It was an opera "binge" festival. I believe the first of its kind. Seven operas in twenty-four hours in five different venues (three on campus and two quite off-campus, non-traditional operatic spaces) with forty plus students singing over fifty roles. We called it the "Opera B!NGE Festival!"
It was my idea entirely, I state humbly. The idea came to me last year while binge-watching Game of Thrones. Why not binge on opera, I wondered, since that's how we are all ingesting our entertainment via Netflix. When I texted Russell Wustenberg (Opera McGill's PSM) with the sentence "I've had a great idea", I meant it. When do any of us every feel we've had an idea worth of the word "great", let alone decide to share the idea with others? Sharing is the tricky part!
Like many great ideas (like all ideas, actually), you have to decide to do the work necessary to figure out how to actually make it happen. How to plot what is needed, create the moving parts necessary, put them into place, pay for it, plan for it, balance artistic options, make it exciting. But mostly, you have to sell the idea to others.
Selling creativity. Selling ideas. Selling potential. Did any of us get into the arts thinking we'd have to sell ideas? And just so I'm being clear about my feelings on the subject: selling your ideas totally sucks.
It's the hardest thing about my life. Walking into an office or meeting and selling my "vision". Sitting with others and talking about plans I've imagined in order to get a critical mass of approval, or at least the thing that hangs in the air most often, the "well, if you think that might work and can pay for it and if it's something that you think might be successful and if it's not going to cause too much difficulty with others and if it's something that won't harm any kittens and if it's something that no one will think is offensive and, and, and, and, and..." is truly a hard thing on most people's psyches.
It's exhausting.
For you see, any great idea that I've had in the last decade has been met with resistance. Sometimes quite a lot of resistance. Oftentimes from surprising areas, oftentimes unbeknownst to me until after the fact when I'm told "I didn't think this one would work, but hey -- congrats!". Only occasionally have I been told "Yes! Excellent idea. Go for it!". Usually it's a struggle to prove that my {brilliant} idea might have merit.
This isn't the case for my regular ideas. You know, the ideas all of us have that help continue our various successes in our varied careers. Those ideas are usually accepted as a matter of course after a little bit of conversation. For me, it'd be ideas like deciding to do a double-bill of Puccini, or bringing in a guest director who's with it and young and fresh, or making casting choices that are common-sensical. I often find that these regular ideas get masqueraded around as "brilliant" ideas usually because they are decidedly not brilliant. They are comforting, and many people mistake comfort with brilliance.
Brilliant is scary. Brilliant is innovative. Brilliant is the unknown. Brilliance takes a specific kind of creativity.
● ● ●
• Questions:
A - Reproduce the stretch of the opera festival essay from "Like many great" through "idea to others.".
B - Carry on the opera festival essay from the point where it stops.
The lines that follow are separate material, unrelated to the opera festival essay.

• Provided data:
● ● ●
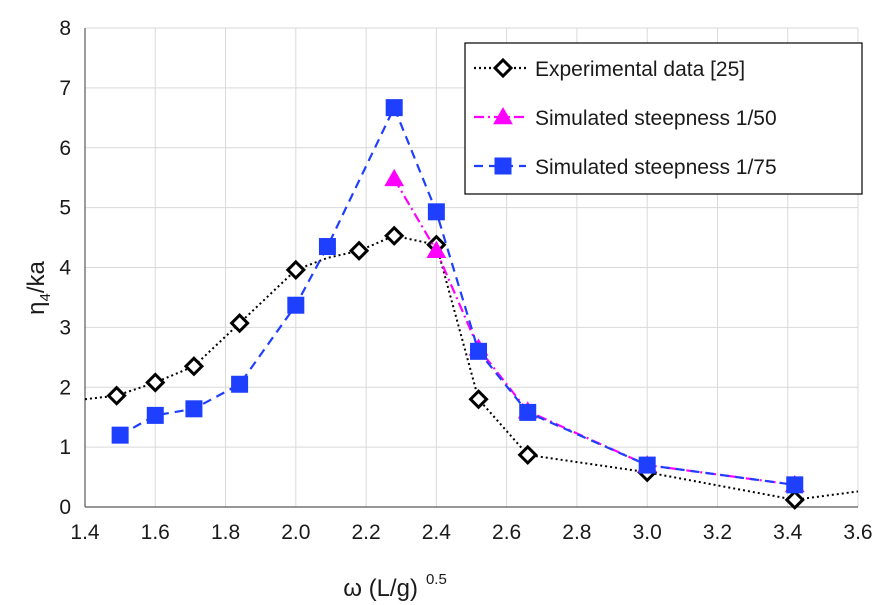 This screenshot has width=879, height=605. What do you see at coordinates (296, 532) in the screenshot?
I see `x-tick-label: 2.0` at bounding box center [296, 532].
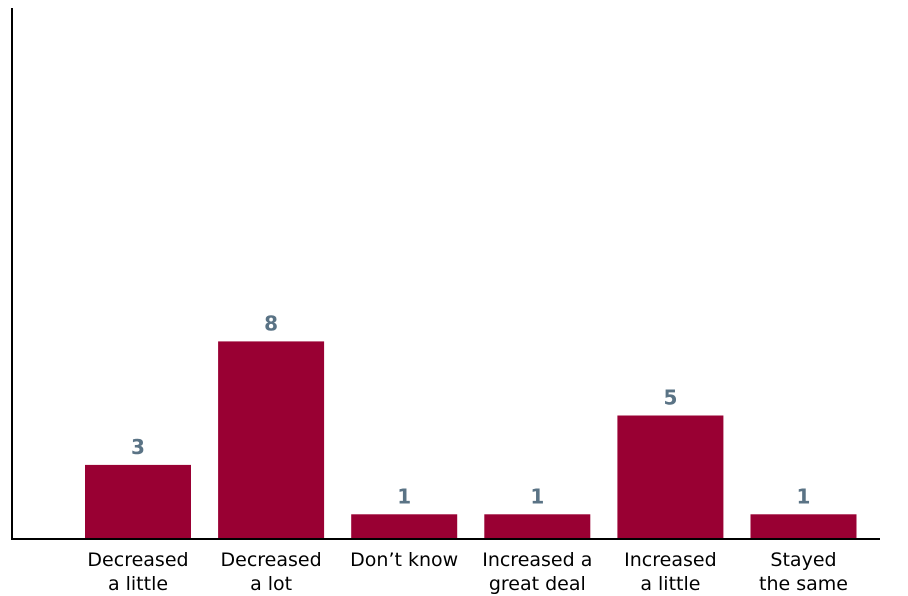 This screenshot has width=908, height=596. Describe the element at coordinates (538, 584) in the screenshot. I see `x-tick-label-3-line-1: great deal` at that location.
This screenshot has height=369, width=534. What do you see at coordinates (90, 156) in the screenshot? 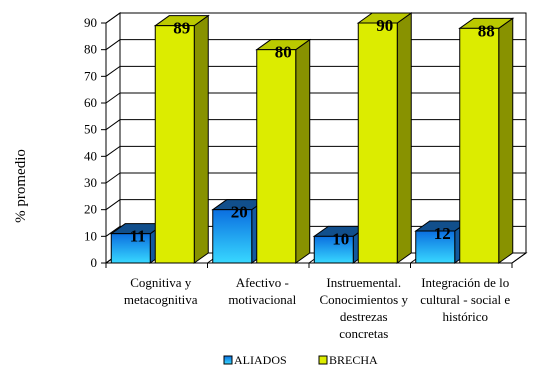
● ● ●
• Results by task:
A -
Like many great ideas (like all ideas, actually), you have to decide to do the work necessary to figure out how to actually make it happen. How to plot what is needed, create the moving parts necessary, put them into place, pay for it, plan for it, balance artistic options, make it exciting. But mostly, you have to sell the idea to others.

B -
Creative ideas scare people. They scare creative people, strangely. The path of most resistance usually is found in, or comes from, those people deemed artistic in some way, those actually in the arts. It seems that inspiration is not something many creative-types take to when they are supposed to be the standard bearers of the creative arts.
And let me be really honest here -- oftentimes, I resist creative or brilliant ideas because I may not fully understand them, or feel they might take something away from my program, or may be beyond my capacity to understand the scope of said idea. Resistance is easily found when it comes time to create something others may not fully understand.
So selling the brilliant idea is about communication. It's about a conversation. It's about conversion.
My friend and colleague, Paul Yachnin, is in the midst of a huge multi-year research project: Early Modern Conversions. (Check out the site, it is simply an AMAZING project: Early Modern Conversions Site ) He and I have spent some time discussing the ideas of conversion, as well as discussing creativity over the years. Often these discussions involve oysters on the half shell and a bit of vodka, but almost always our conversations end up with me being slightly converted in my thinking to his way of thinking, or at least to a newer hybrid way of thinking about something.
Conversion and Conversation. These words are related. As Paul writes on his site: "The ability to convert is uniquely human. When we awaken to a new faith, join a new political movement, or take on a new identity, we exercise our freedom to reinvent ourselves and also to become who we were always meant to be."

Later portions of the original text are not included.